[Collected data entries]
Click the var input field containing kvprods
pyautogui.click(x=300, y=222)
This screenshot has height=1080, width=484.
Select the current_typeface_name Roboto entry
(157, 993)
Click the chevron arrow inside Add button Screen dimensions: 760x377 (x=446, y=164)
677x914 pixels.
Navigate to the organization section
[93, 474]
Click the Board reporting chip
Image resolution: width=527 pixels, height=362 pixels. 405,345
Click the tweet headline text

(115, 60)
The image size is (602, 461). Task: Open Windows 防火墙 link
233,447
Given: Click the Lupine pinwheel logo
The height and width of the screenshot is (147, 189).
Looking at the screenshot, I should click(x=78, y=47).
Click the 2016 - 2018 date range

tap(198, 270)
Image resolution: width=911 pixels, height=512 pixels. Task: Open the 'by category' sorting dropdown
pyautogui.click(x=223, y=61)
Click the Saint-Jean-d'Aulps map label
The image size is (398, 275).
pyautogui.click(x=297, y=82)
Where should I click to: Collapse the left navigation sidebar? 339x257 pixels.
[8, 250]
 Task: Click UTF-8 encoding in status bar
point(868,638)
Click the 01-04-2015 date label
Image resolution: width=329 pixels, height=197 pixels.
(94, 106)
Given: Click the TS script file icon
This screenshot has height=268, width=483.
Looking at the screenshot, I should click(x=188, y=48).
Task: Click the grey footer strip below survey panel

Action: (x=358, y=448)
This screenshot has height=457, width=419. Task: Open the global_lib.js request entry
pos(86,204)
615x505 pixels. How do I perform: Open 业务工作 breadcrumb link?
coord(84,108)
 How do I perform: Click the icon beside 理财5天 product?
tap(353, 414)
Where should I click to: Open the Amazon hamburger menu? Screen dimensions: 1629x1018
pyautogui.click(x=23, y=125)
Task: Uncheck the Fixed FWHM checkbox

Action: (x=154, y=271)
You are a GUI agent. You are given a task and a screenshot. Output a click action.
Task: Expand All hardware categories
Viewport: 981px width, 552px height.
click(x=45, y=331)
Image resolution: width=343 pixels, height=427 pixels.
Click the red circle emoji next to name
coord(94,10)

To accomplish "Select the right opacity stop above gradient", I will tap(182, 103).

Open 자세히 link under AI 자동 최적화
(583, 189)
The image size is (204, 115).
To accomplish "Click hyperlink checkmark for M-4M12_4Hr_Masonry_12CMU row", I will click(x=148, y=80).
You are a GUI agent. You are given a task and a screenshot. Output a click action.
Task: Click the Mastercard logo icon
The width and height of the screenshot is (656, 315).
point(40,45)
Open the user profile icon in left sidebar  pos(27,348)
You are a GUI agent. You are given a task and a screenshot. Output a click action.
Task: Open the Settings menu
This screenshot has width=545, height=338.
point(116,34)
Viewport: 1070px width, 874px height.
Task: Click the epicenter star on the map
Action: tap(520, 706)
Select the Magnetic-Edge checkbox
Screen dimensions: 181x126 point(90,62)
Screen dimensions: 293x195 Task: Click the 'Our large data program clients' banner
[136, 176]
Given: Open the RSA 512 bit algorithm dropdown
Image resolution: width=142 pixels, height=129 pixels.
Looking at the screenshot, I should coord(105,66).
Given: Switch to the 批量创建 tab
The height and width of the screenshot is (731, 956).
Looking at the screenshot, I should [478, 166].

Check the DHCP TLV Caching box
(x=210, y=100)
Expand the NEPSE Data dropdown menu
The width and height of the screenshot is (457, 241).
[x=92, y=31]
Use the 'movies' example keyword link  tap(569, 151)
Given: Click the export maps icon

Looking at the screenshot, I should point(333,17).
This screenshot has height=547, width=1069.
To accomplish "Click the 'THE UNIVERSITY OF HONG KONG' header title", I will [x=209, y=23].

## Assignment
Taking the entries above, write out exactly each line from the one holding "The width and height of the screenshot is (656, 315)." to the one holding "Task: Open the Settings menu", both included, and stop there.

## Task answer
The width and height of the screenshot is (656, 315).
point(40,45)
Open the user profile icon in left sidebar  pos(27,348)
You are a GUI agent. You are given a task and a screenshot. Output a click action.
Task: Open the Settings menu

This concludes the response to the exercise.